Alexandra Bircken “STRETCH” at Le Crédac, Ivry-sur-Seine
« The skin is our largest organ and at the same time it’s what we see when we look at ourselves. Michel Serres says the deepest thing we have is our skin. Our vulnerability becomes visible in it. Pain. Our skin moves with every one of our movements. S-T-R-E-T-C-H. For our entire life. That’s something we should think about. Our lips stretch to utter every word we speak. We’re used to seeing our bodies and objects as things that are whole and wrapped in a covering. And if we ever lose this thing that protects, clothes, covers and represents us, or if something is ever cut in two and we get to glimpse inside, then we get a big shock. That’s odd, don’t you think? I’m interested in the structure, the texture, the function that then becomes visible. That reveals the truth. That is real. That’s when it gets really interesting. When you cut your skin, you can sew it up again. The body heals and goes on working. But what remains is a scar that will remind you of the wound forever. So the body is an Other. »

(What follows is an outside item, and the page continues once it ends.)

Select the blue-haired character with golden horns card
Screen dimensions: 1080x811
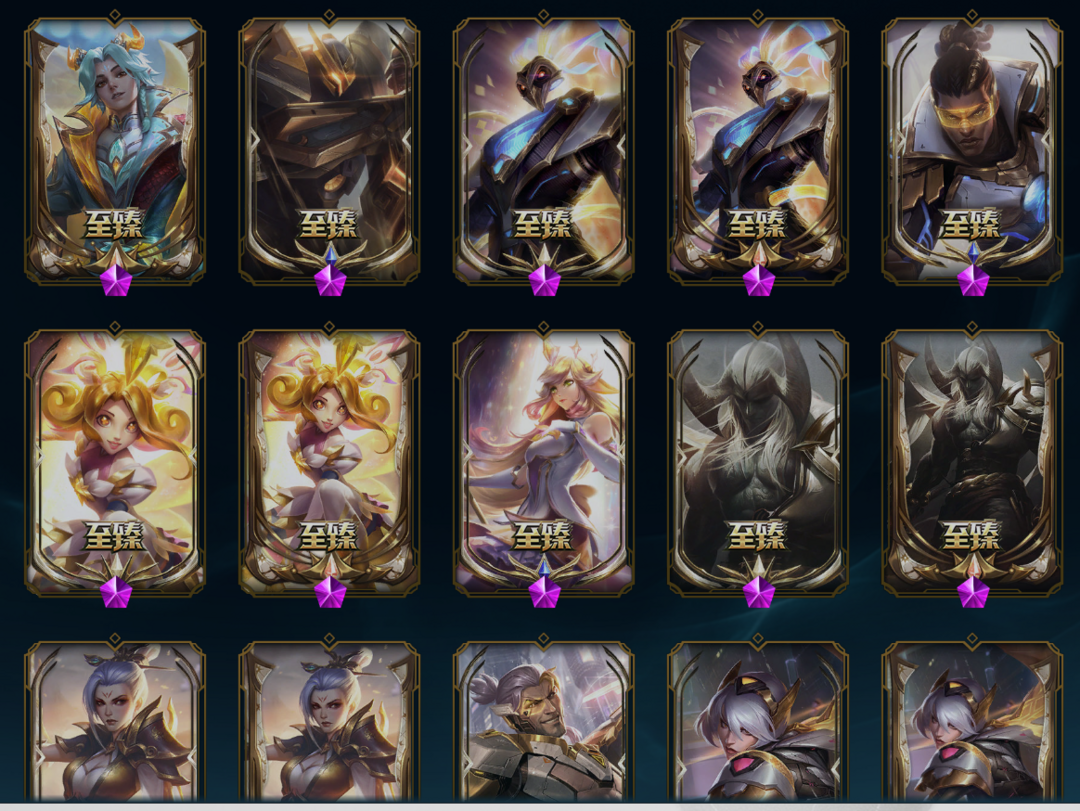[x=115, y=150]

Alexandra Bircken places the body and its envelopes at the heart of her sculptural practice. Masculine or feminine, intact or wounded, tender or aggressive, the most varied metamorphoses of the human body are unfolded, revealing their strengths and their weaknesses. Trained in fashion design at St. Martins College in London, she cuts, separates, detaches, tears apart and disassembles as much as she sews, weaves, knits and assembles.
Her experiments with materials are a study of the body, and of the skin as an organ, a piece of clothes, a cellular structure, an extremely weak boundary between the inside and the outside. In the exhibited body of works, the apparent brittleness of soft and transparent materials – wool, nylon, hair – stands alongside the permanence and resistance of bronze and steel.

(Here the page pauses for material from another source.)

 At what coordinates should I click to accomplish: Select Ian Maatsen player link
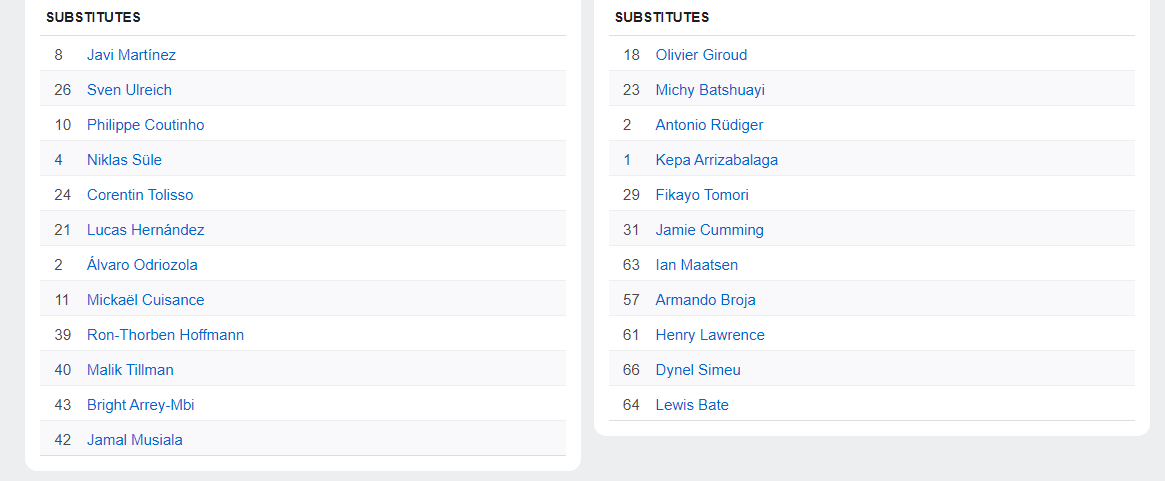[x=696, y=265]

As epitoms of power, motorbikes and firearms are here carved out and dissected, in order to both deactivate and increase their iconic performances. Bircken’s art of sectioning sheds a light on her sculptures’ incredible bowels of precision and technicality. Yet, even « out of service », these machines resembles living organisms endowed with murderous instincts. Damaged biker
suits –considered by some to be fetishes – are displayed by the artist as human old sloughed cast off skin. The artist’s interest for these leather second skins lies in their appearances shaped by human bodies, their position, their interactions with the machines and accidents that marked them.